TASK OBJECTIVE>
Rewrite only the lines of the records that open with the line containing "The width and" and close with the line containing "(x=155, y=83)", both included, keeping the requests and multiplying every coordinate in the answers by 2.3, rounded to whole numbers with halves going up. Omit the pictures from your answer.
** start AVAILABLE DATA **
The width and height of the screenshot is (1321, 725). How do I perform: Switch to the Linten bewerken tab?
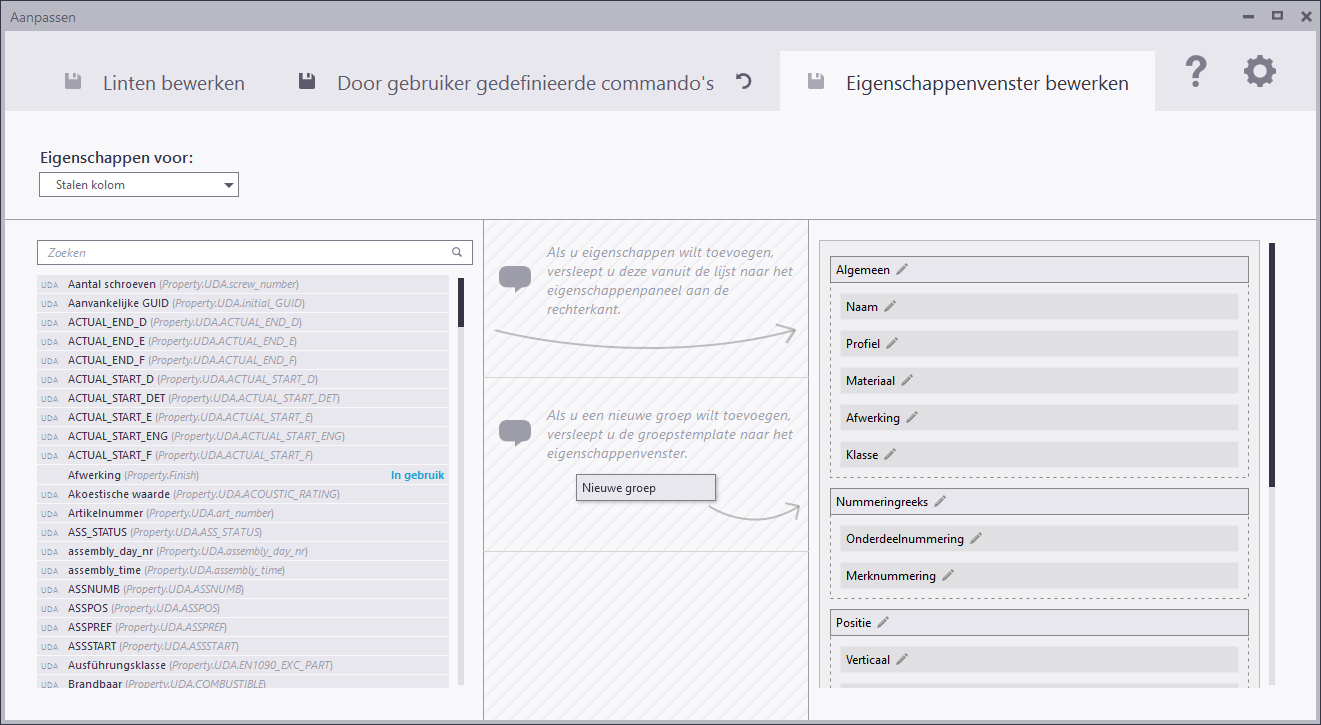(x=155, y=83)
** end AVAILABLE DATA **
** start AVAILABLE DATA **
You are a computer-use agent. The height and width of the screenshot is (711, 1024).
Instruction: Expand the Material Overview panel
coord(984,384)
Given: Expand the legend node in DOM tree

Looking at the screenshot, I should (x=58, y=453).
** end AVAILABLE DATA **
COMPLETE OUTPUT>
The width and height of the screenshot is (1321, 725). How do I perform: Switch to the Linten bewerken tab?
(x=357, y=191)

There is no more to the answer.